### WHAT IS NEEDED
Which lines in the listing below contain the word "perform"? Pick out each of them and copy it in full.

### RECORD LIST

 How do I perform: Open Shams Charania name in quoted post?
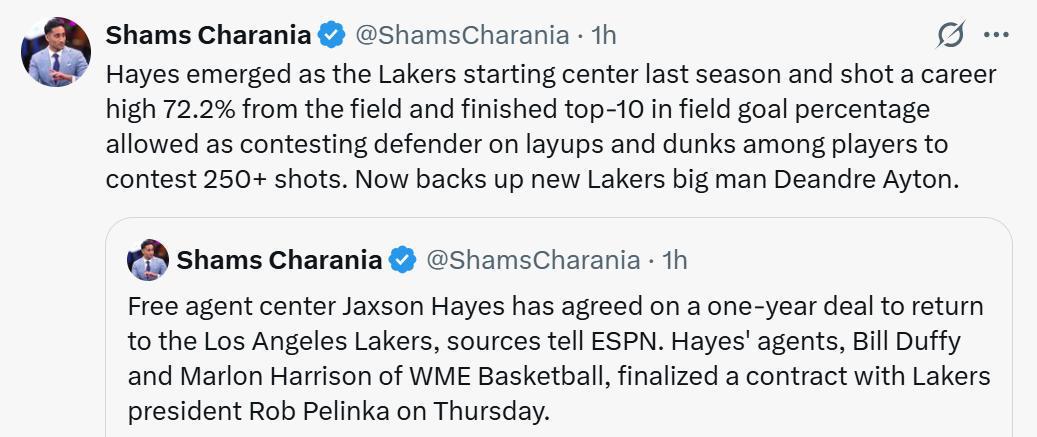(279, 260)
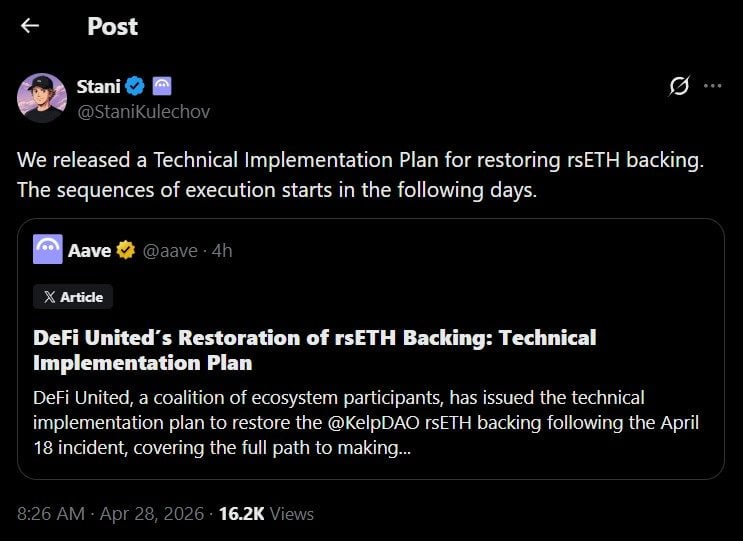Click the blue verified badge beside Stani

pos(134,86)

==

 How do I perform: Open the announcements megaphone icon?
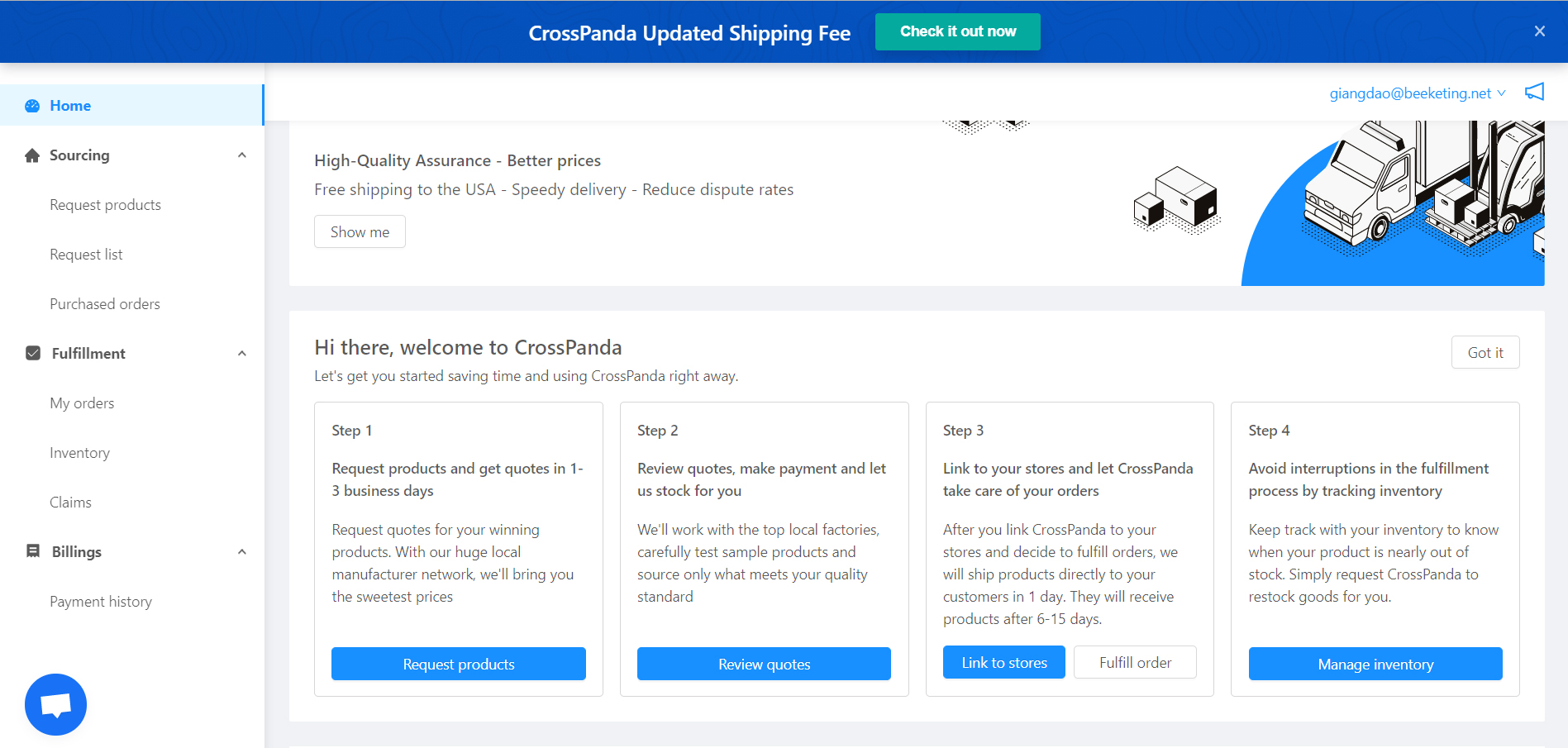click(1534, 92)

### RESULT
 How do I perform: Open Shams Charania name in quoted post?
 How do I perform: Open the announcements megaphone icon?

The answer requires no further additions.